## Entries shown

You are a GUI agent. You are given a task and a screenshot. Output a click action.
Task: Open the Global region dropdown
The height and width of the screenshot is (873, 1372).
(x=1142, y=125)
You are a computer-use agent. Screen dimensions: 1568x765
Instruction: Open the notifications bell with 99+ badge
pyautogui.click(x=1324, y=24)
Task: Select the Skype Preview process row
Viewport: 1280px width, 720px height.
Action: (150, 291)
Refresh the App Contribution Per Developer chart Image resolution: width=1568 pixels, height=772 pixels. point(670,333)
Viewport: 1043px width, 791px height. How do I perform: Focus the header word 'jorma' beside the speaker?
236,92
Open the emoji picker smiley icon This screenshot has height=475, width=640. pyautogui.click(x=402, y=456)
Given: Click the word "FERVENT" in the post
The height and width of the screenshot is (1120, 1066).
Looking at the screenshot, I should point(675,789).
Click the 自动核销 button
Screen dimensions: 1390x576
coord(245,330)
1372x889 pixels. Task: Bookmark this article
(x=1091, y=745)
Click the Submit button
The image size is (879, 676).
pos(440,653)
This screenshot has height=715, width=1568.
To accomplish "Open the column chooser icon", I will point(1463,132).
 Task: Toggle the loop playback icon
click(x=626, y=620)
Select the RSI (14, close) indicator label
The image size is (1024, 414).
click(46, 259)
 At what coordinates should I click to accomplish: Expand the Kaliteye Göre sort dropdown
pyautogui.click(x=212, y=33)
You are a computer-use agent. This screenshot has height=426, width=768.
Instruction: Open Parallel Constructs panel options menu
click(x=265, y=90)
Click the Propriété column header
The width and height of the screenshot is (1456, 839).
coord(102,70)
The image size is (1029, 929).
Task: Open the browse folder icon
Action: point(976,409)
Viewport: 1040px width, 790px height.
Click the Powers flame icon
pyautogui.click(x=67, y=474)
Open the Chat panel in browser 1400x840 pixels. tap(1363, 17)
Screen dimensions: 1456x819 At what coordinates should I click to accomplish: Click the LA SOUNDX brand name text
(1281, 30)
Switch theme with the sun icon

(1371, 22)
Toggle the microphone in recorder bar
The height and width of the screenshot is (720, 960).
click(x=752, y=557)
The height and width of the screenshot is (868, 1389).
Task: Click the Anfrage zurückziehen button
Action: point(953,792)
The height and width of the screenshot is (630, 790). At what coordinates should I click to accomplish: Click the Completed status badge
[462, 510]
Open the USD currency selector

## Task details
Lines from the entries that contain the string "agent" must be found and copied.

## Solution for this task
You are a GUI agent. You are given a task and a screenshot. Output a click action.
You are a computer-use agent. Screen dimensions: 1568x765
You are a computer-use agent. This screenshot has height=426, width=768.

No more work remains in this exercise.